• **WHAT THIS TASK INVOLVES**: Leave out each picture. Repeat everything else in the records exactly.

• **SUPPLIED DATA**:
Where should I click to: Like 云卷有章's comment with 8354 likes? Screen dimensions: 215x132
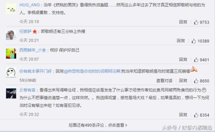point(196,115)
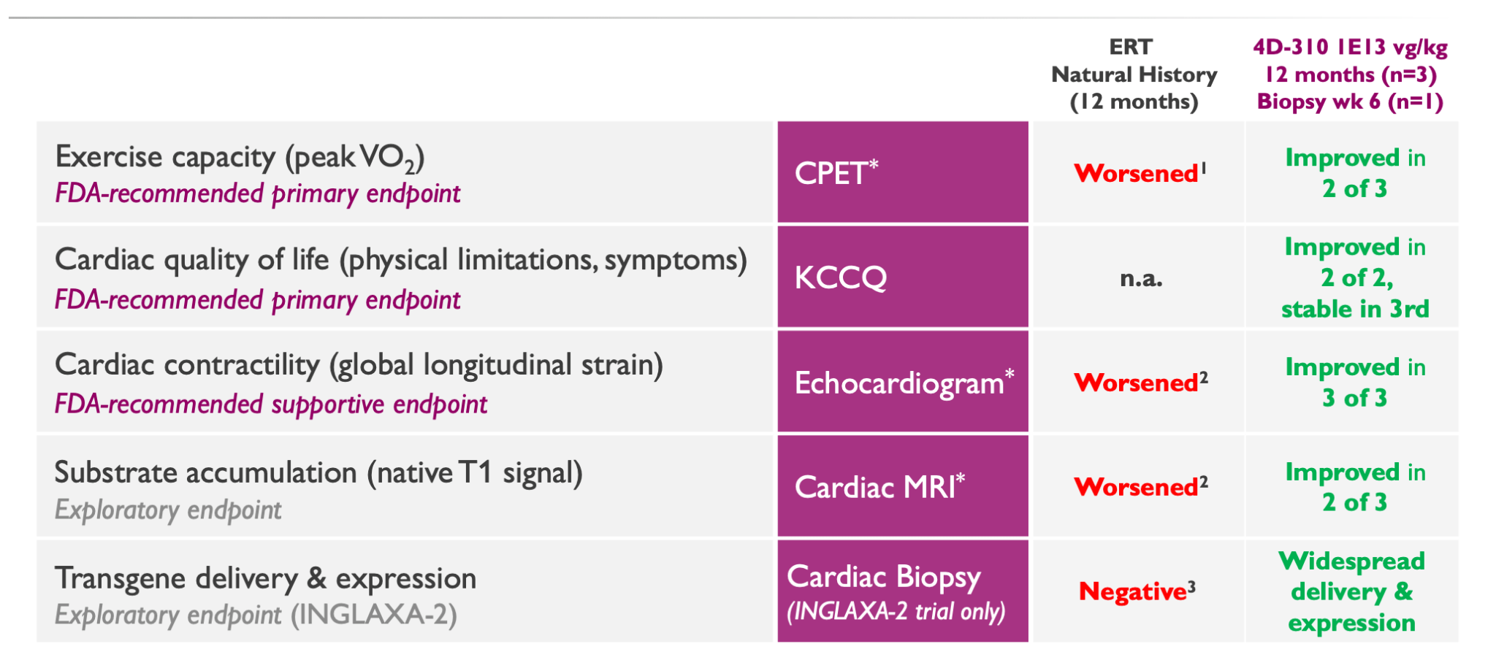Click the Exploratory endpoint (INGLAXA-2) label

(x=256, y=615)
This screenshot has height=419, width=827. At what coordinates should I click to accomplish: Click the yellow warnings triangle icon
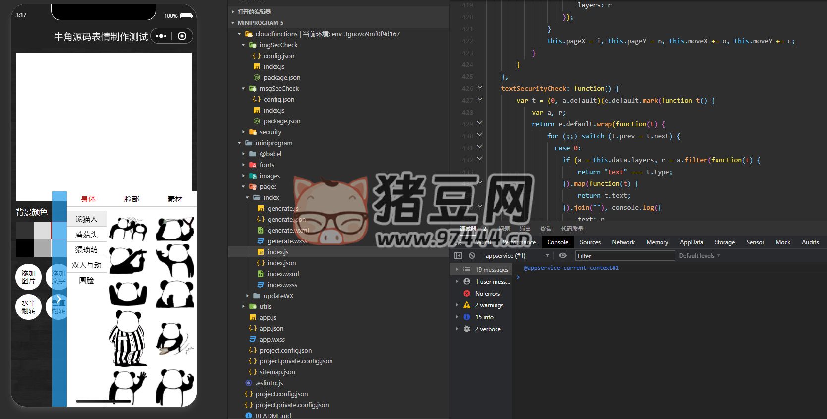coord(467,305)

• **ANSWER FOR THE TASK**:
Where should I click to: Like 云卷有章's comment with 8354 likes? Screen dimensions: 215x132
point(196,115)
Click the Exploratory endpoint (INGLAXA-2) label

(x=256, y=615)
This screenshot has height=419, width=827. At what coordinates should I click to accomplish: Click the yellow warnings triangle icon
coord(467,305)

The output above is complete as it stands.